───── Supplied entries

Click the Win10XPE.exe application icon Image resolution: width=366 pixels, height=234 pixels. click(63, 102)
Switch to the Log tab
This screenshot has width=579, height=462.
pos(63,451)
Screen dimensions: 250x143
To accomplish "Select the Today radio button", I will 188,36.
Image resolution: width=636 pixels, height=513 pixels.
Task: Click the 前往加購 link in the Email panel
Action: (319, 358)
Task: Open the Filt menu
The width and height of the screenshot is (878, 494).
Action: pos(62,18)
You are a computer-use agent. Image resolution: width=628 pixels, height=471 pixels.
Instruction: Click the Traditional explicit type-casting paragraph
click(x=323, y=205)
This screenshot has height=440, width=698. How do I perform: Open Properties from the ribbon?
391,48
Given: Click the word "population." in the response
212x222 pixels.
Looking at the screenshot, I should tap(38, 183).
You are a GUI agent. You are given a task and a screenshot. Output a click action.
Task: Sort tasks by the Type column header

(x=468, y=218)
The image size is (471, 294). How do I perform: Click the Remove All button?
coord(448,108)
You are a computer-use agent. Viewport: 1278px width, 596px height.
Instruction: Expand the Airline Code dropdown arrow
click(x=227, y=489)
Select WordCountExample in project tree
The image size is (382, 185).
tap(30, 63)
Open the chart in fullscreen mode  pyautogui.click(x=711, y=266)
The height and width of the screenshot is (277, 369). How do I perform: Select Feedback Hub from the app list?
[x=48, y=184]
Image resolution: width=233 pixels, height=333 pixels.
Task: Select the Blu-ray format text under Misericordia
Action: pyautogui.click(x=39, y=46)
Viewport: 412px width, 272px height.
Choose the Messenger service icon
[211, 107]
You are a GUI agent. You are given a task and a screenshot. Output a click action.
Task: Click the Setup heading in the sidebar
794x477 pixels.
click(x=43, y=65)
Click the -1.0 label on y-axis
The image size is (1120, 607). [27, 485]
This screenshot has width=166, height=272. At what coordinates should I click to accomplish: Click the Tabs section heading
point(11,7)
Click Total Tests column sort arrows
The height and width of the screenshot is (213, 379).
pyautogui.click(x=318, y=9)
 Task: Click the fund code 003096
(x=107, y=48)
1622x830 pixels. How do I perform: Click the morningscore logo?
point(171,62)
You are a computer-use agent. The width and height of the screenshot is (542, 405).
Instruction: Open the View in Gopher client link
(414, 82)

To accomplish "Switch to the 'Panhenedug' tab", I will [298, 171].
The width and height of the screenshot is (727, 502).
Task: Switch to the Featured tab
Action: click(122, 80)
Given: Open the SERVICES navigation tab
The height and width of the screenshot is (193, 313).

──────────

* **Task directions**
If a line in the entries holds the string "agent", copy it.

* **Written reply**
You are a computer-use agent. Image resolution: width=628 pixels, height=471 pixels.
You are a GUI agent. You are given a task and a screenshot. Output a click action.
You are a computer-use agent. Viewport: 1278px width, 596px height.
You are a GUI agent. You are given a task and a screenshot. Output a click action.
You are a computer-use agent. The width and height of the screenshot is (542, 405).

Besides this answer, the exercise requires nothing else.